EXERCISES TO COMPLETE:
**a)** Rewrite the passage from the piece on Vijay Iyer, starting with "A Composer and" and going on through "and Break Stuff (ECM, 2015)", and substitute "Changes" for every "Mutations".
**b)** Answer these questions from the piece on Vijay Iyer:
(i) Which label released Break Stuff, and in what year?
(ii) Who was Iyer's partner on the film Radhe Radhe: Rites of Holi?
(iii) What three kinds of musical sources has Iyer explored?

EXCERPT TO READ:
* Start *
A Composer and Scholar’s Discoveries: Vijay Iyer’s Mutations and Break Stuff

By Daniel Garrett

Vijay Iyer, Mutations (ECM, 2014) and Break Stuff (ECM, 2015)

and the film Radhe Radhe: Rites of Holi (ECM/Universal, 2013-2014)

One of the most gifted and celebrated musicians of his generation, Vijay Iyer, a born New Yorker of Asian descent, an Indian-American, is a composer, musician, scholar, and communicator who has explored different musical sources—classical, popular, and folk—and varied subjects, including war.  Vijay Iyer has worked with Steve Coleman, Karsh Kale, Butch Morris, Amina Claudine Myers, Robert Pinsky, Charles Simic, and Talvin Singh, among other artists.  Some of Vijay Iyer’s recent works are the music albums Mutations (2014) and Break Stuff (2015) and the film Radhe Radhe: Rites of Holi (2014), a cinematic collaboration with filmmaker Prashant Bhargava; and they cannot help but enlarge the esteem in which Iyer is held.
* End *
LISTED RECORDS:
* Start *
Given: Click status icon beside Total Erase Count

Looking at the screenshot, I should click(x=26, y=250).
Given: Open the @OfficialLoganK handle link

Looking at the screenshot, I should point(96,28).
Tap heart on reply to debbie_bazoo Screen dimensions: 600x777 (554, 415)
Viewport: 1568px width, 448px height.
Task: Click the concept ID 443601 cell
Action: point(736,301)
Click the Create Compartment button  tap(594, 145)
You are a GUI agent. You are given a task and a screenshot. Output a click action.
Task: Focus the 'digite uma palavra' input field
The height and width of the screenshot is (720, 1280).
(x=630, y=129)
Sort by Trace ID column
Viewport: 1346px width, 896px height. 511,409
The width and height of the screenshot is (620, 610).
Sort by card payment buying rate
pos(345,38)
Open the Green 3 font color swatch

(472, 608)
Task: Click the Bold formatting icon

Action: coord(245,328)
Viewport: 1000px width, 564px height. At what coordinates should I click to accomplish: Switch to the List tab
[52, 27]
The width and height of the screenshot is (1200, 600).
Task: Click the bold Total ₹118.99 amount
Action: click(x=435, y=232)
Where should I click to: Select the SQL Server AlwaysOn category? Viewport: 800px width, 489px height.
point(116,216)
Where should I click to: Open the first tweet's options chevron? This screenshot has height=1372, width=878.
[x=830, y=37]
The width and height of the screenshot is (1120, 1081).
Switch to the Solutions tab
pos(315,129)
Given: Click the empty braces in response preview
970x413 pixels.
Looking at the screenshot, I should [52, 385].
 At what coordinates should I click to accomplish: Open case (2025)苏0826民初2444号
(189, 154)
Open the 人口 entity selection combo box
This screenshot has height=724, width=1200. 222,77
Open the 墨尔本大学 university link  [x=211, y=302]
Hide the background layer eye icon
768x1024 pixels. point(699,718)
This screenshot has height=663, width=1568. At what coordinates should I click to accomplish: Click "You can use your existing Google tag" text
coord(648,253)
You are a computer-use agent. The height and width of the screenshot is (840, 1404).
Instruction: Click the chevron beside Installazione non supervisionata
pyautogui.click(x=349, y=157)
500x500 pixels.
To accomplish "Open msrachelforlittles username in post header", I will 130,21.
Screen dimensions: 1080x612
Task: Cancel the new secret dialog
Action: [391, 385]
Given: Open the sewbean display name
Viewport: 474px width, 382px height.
* End *
ANSWERS PROVIDED:
**a)**
A Composer and Scholar’s Discoveries: Vijay Iyer’s Changes and Break Stuff

By Daniel Garrett

Vijay Iyer, Changes (ECM, 2014) and Break Stuff (ECM, 2015)

**b)**
(i) ECM, in 2015.
(ii) Filmmaker Prashant Bhargava.
(iii) Classical, popular, and folk.